If you find any issues, have suggestions or want to contribute, feel free to open an issue or submit a pull request. Short Architecture Description:
You can find the architecture and implementation details in this file(MRI): 20-10 ConvNeXt-V2 KAN Notebook
Description: Here, I will provide a summary of the architecture and key points from the notebook.
| Model | Test Loss | Test Accuracy | Test Precision | Test Recall | Test F1 Score |
|---|---|---|---|---|---|
| convnextv2_se_kan | 0.082185 | 0.974085 | 0.973709 | 0.973070 | 0.973245 |
| convnextv2_kan | 0.053409 | 0.984756 | 0.984538 | 0.983366 | 0.983717 |
| convnextv2_baseline | 0.070767 | 0.981707 | 0.981618 | 0.980033 | 0.980486 |
| convnextv2_se | 0.082423 | 0.978659 | 0.978121 | 0.977167 | 0.977484 |
- Input: (N, C, H, W) — keep a copy as shortcut for residual.
- DWConv 7×7 (Depthwise Conv): mixes spatial information per channel, keeps channel count C.
- Permute → channels-last (N, H, W, C): needed for position-wise MLPs and LayerNorm.
- LayerNorm: normalizes per channel to stabilize training.
- PW1: expand (C → 4C): position-wise MLP, acts like 1×1 conv per position to increase feature dimension.
- GELU: activation function, adds non-linearity for learning complex mappings.
- GRN (Global Response Norm): normalizes features globally, improves feature calibration.
- PW2: project (4C → C): reduces dimension back to original channel size.
- Permute → channels-first (N, C, H, W)
- DropPath (optional): randomly drops residual paths during training for regularization.
- Residual Add: adds shortcut input to output for stable training.
- Steps 1–8: same as baseline.
- Global Average Pool over H, W: squeezes spatial info into (N, C).
- SE MLP: Linear(C → C/reduction) → GELU → Linear(C/reduction → C) → Sigmoid — computes channel attention weights.

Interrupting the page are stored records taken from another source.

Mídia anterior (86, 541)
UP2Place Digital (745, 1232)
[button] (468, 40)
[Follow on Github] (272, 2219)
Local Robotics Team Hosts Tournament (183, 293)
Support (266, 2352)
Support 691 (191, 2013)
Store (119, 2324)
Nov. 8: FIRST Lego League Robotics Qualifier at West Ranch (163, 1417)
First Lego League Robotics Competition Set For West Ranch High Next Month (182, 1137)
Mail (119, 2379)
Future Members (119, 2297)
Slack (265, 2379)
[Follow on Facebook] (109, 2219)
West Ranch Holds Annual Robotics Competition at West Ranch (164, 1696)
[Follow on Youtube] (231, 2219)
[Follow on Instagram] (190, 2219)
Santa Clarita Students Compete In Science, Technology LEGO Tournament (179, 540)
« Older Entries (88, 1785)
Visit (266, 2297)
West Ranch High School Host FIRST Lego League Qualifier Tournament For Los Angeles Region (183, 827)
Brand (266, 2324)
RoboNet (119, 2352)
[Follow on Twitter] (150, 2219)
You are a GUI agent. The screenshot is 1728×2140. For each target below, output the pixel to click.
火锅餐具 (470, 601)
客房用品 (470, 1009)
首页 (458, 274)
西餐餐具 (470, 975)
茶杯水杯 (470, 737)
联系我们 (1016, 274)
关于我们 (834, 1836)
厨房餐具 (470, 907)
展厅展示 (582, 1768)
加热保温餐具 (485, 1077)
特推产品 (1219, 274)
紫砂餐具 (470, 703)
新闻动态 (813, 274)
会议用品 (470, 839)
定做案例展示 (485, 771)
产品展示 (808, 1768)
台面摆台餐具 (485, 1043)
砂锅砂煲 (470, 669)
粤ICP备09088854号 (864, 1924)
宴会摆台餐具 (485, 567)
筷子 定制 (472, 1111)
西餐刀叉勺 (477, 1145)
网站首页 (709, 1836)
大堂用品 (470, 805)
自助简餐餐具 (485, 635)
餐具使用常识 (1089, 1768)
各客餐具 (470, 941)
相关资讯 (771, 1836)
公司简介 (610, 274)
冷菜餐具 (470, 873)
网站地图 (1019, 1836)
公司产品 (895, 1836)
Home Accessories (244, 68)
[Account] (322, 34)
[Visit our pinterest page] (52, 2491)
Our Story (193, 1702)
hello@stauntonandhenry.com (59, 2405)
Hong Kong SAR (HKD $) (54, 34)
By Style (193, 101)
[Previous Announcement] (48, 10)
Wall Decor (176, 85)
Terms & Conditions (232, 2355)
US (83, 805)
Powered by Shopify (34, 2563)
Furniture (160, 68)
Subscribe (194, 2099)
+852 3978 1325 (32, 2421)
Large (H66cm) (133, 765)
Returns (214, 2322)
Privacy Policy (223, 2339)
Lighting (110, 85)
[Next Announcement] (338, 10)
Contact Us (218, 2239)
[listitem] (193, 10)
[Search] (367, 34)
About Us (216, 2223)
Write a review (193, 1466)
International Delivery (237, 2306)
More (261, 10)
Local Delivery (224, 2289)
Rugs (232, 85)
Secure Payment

- Scale features: x = x * se — applies channel-wise gating.
- Steps 12–13: permute back → DropPath → Residual Add.
SE is applied after channel projection, before residual addition.
- Input: (N, C, H, W) — keep shortcut.
- DWConv 7×7: spatial mixing.
- Permute → channels-last & flatten positions (Npos, C) for KAN.
- KAN1: expand (C → 4C): replaces PW1 MLP, uses spline-based KANLinear for richer channel mixing.
- GELU
- GRN on 4C: global normalization.
- KAN2: project (4C → C): replaces PW2 MLP, brings back original channels.
- Permute → channels-first (N, C, H, W)
- DropPath → Residual Add
KAN replaces MLPs for more expressive non-linear channel transformations.
- Steps 1–7: same as KAN block.
- Global Average Pool (H, W): for SE gating.
- SE MLP → Sigmoid: compute attention per channel.
- Scale features: x = x * se.
- Steps 11–12: permute back → DropPath → Residual Add.
Combines KAN non-linear mixing with SE attention gating before residual addition.